There are certain players that every football fans warms to regardless of allegiance. Jay-Jay Okocha certainly falls under this category. ‘‘So good they named him twice’’ was an infamous line that summed up the adoration lavished upon the creative midfielder. Okocha brought African flair to the Reebok Stadium during his four years at Bolton, and was simply a joy to watch.
The Nigerian seemingly played the game purely for fun. His ability on the ball was often mesmerising. Memorably, Okocha produced an outrageous rainbow flick over the head of Arsenal’s Ray Parlour during a 2-2 draw in 2003. The skill made a mockery of a side that was one of the best in Premier League history, going on to their infamous invincible season the following campaign.
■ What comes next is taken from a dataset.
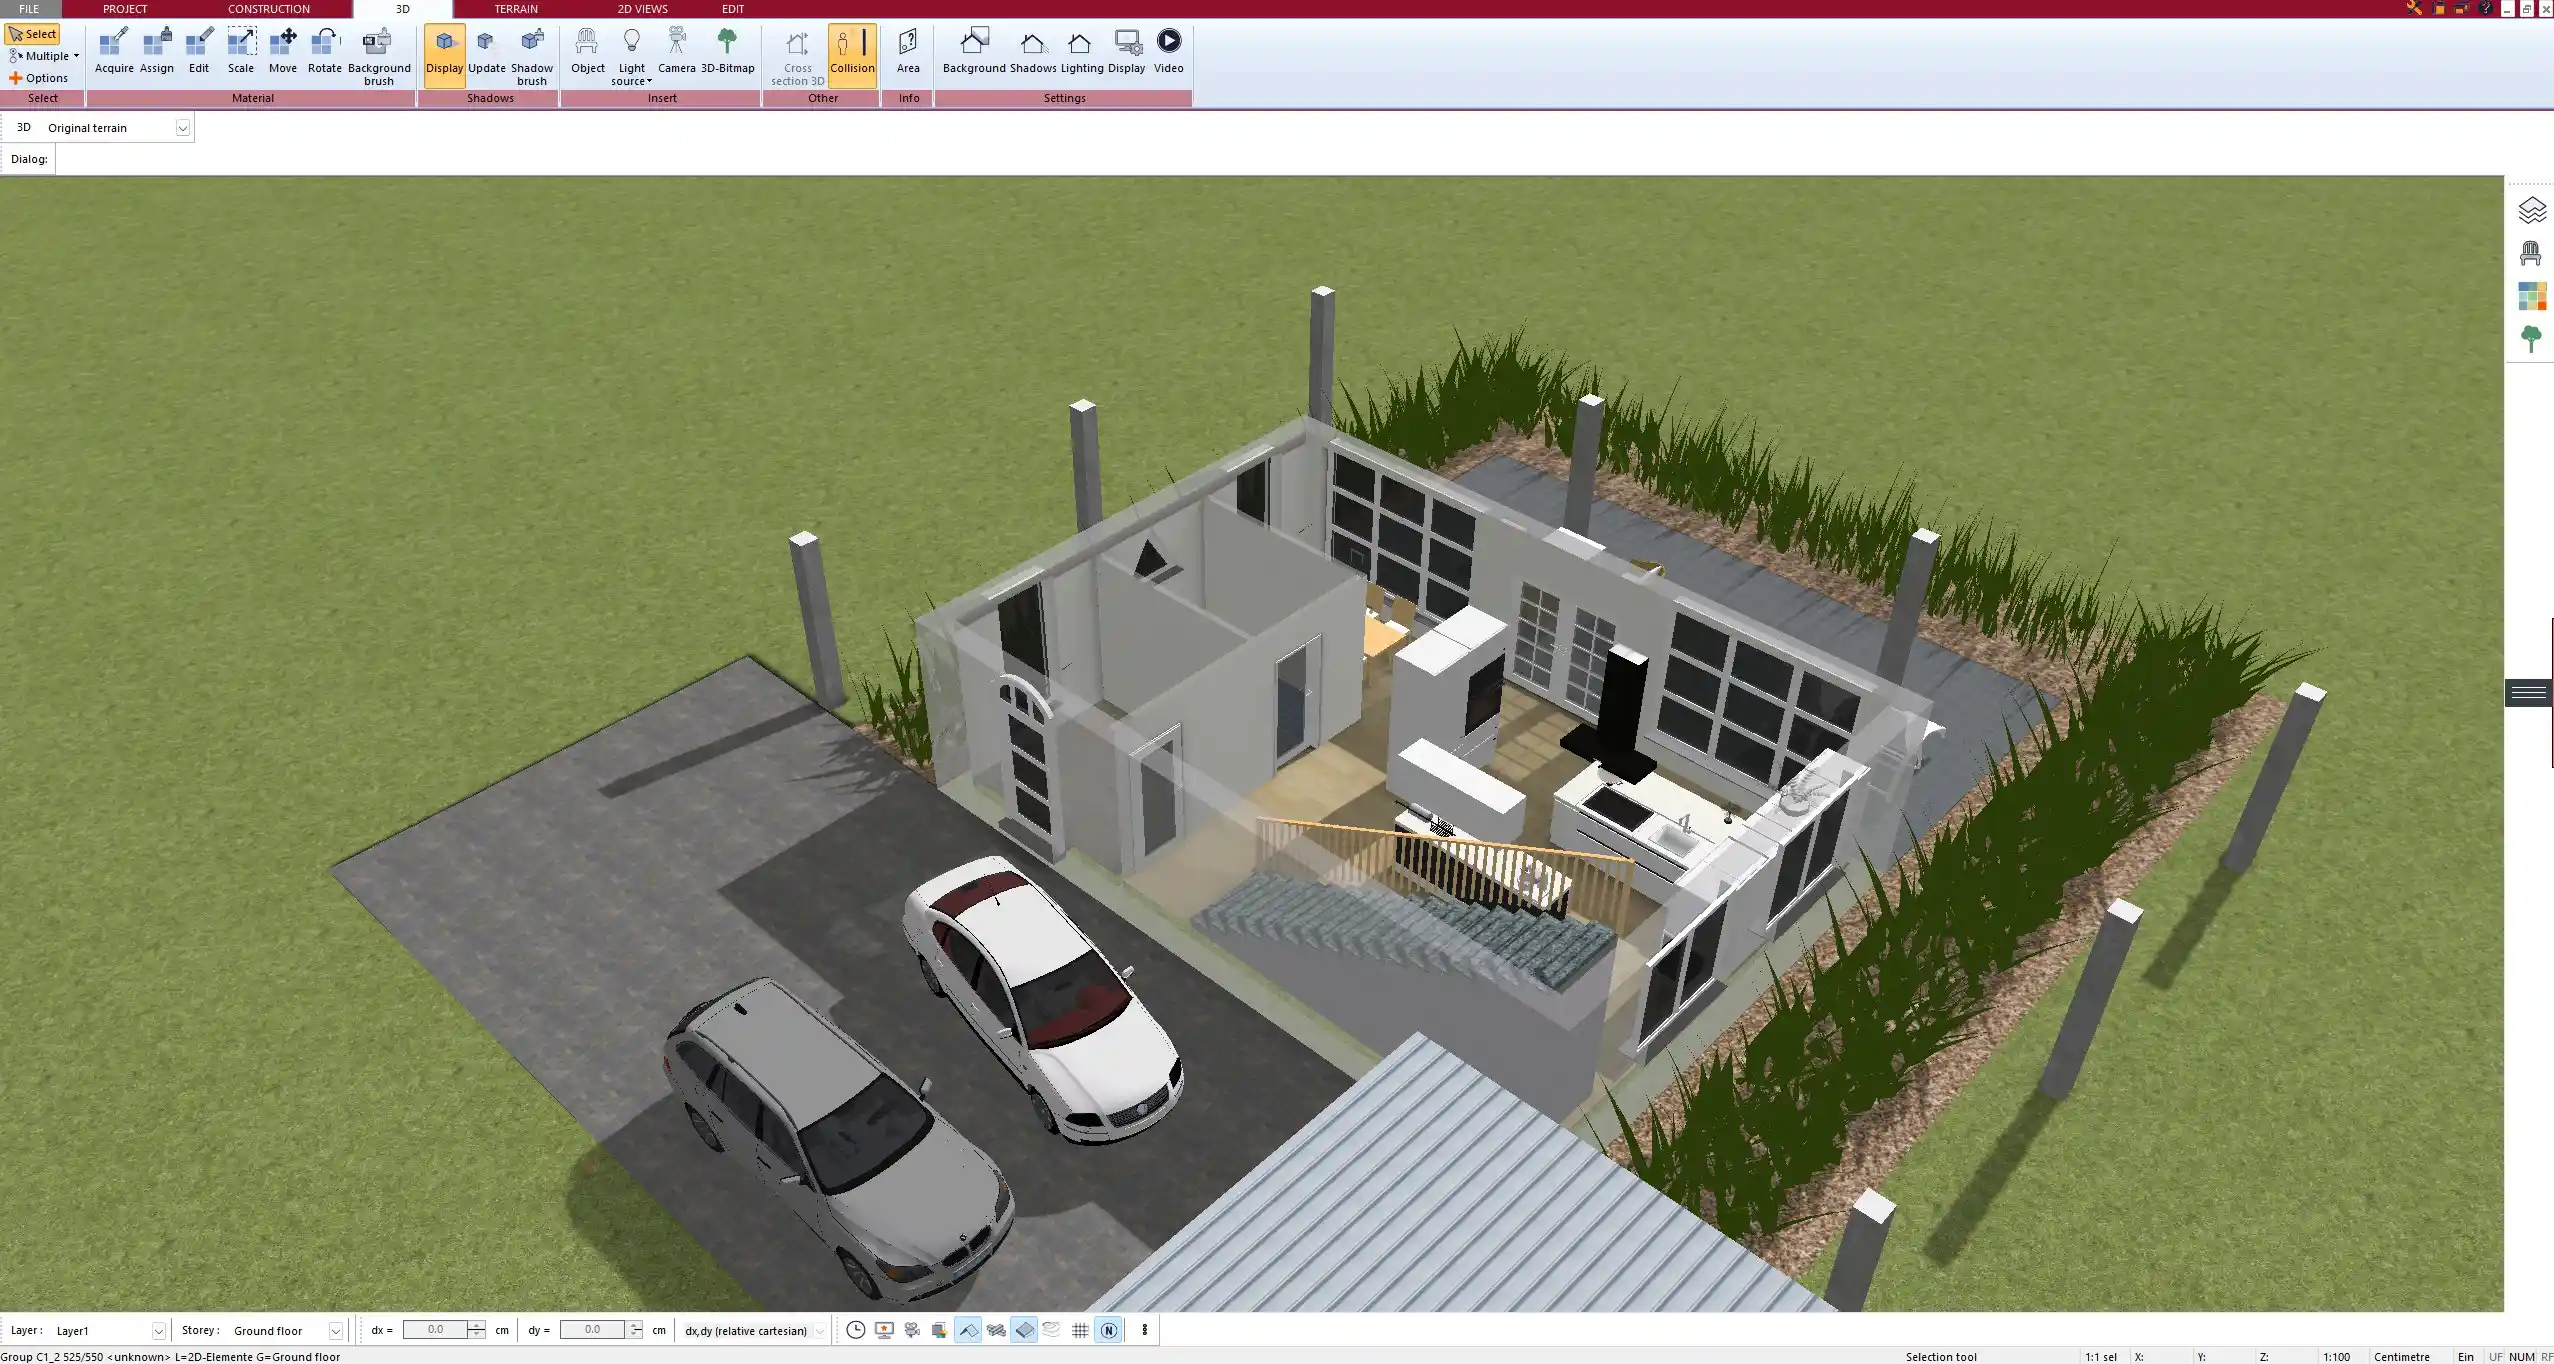Click the Background settings button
For Okocha, such tricks were part of his swaggering style. Regardless of the opponent, Okocha could often pull off the unthinkable.
Bolton fans will be forgiven for not knowing how Okocha would adjust to the English game after being signed on a free transfer from Paris Saint-Germain in 2002. Moving from Paris to the North West England was certainly a total transformation of cultural setting for the African. Yet, the fact he had already participated in three world cups with Nigeria, as well receiving an Olympic medal for his national team in 1996, suggested he arrived with plenty of pedigree.
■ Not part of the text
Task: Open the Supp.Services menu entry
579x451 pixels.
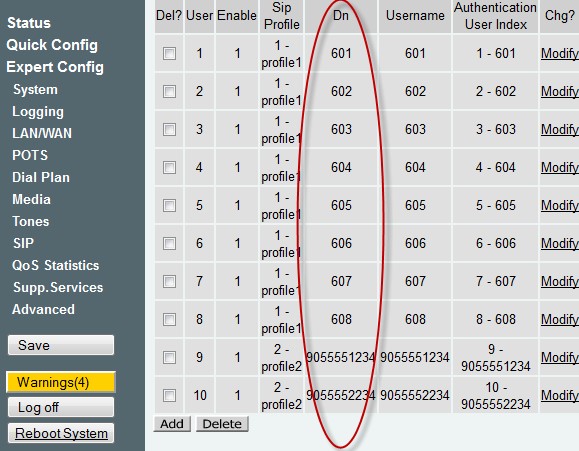Action: 58,287
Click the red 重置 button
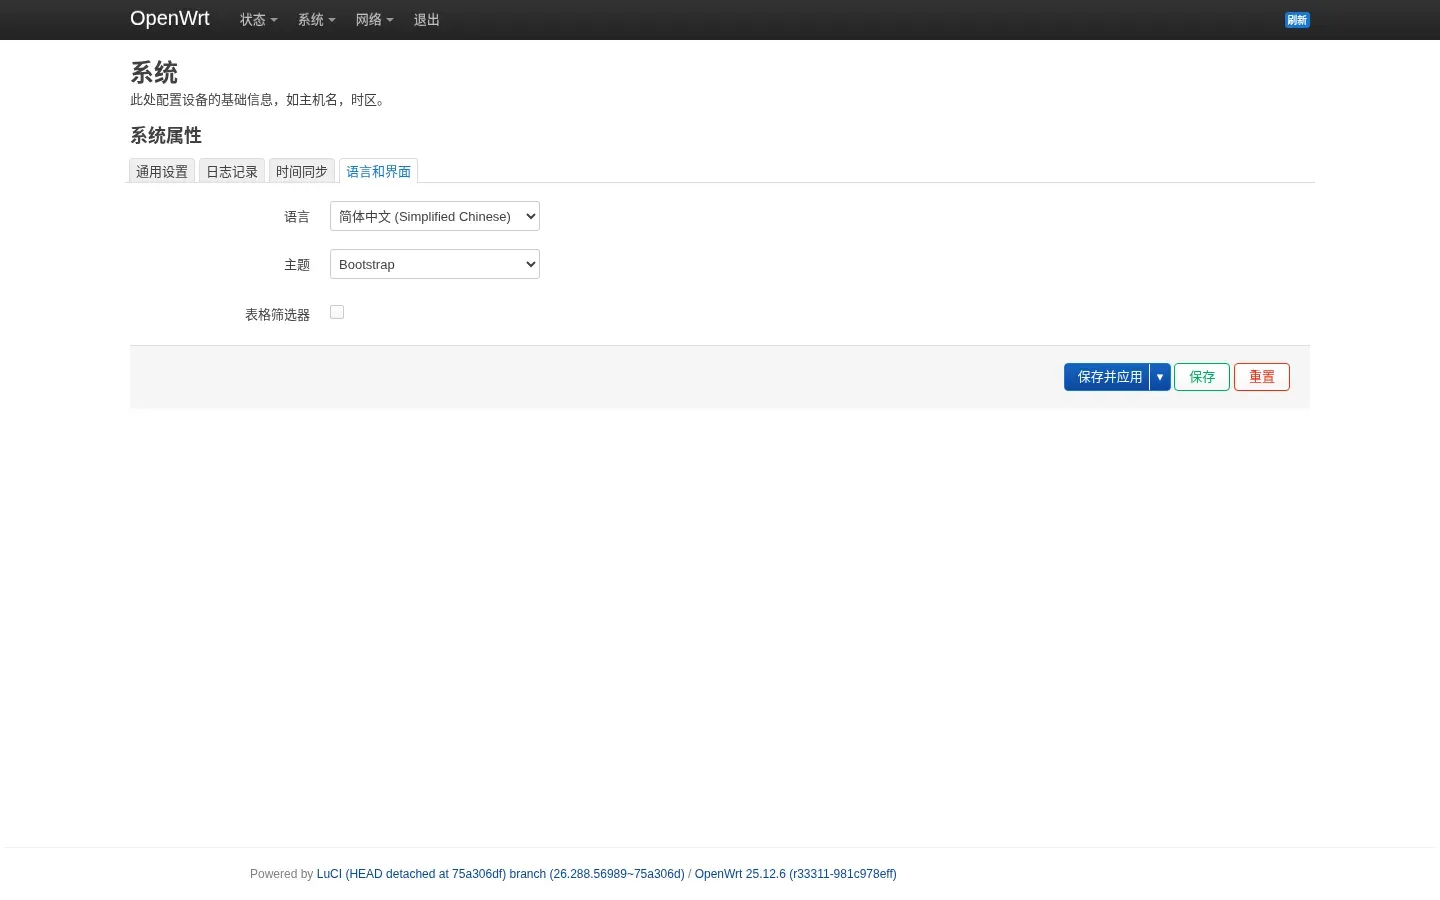The width and height of the screenshot is (1440, 900). coord(1262,377)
As it was, Okocha would go on to light up the Premier League with his artistry on the pitch, and was an integral part of a Bolton side that was blessed with plenty of talent. The likes of Youri Djorkaeff, Ivan Campo, Stelios Giannakopoulos, Henrik Pedersen, Ricardo Gardner and Jussi Jaaskelainen all featured alongside the Nigerian magician.
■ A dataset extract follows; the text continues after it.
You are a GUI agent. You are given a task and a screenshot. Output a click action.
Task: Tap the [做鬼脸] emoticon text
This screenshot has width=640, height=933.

Bolton fans will find it all too easy to drift into fond remembrance of this side, especially as they now sit near the rear end of the Championship with sparse crowds. Okocha did as much as anyone to make that Bolton side so memorable. He was the showpiece of the team. A trophy eluded them, finishing runners up to Middlesbrough in the 2004 League Cup, yet the affection lives on.
— Bolton Wanderers FC (@OfficialBWFC) September 29, 2017
Many Premier League managers would have been left scratching their heads with regards to how they would stop Okocha. The attacking midfielder was capable of spectacular goals from out of nothing as exemplified by his unstoppable strike in a 1-0 win over West Ham during the 2002-03 season. Such was the ferocity of the strike from distance, it would have been no surprise if the net was ruptured.
During 124 Premier League games in total, Okocha scored 14 goals. This in itself does not sound spectacular, but such statistics do not capture the sense of excitement that he was capable of creating. A player such as Ronaldinho was similar to Okocha in the sense that they really put the ‘beautiful’ in the old adage of ‘the beautiful game’ by playing with a smile on their face that added to the overall exuberant package of their style in the attacking number 10 role.
After Bolton, Okocha made the move to Qatar SC, and almost seemed to slip off the radar, before briefly returning to England with Hull for less than 20 appearances. In truth, his career petered out after The Reebok. Yet, memories of Okocha still hold plenty of resonance for Trotters fans, despite their side’s struggles since relegation from the top flight in 2012. They are not alone in remembering the Nigerian playmaker. He truly was an extraordinary talent in his prime.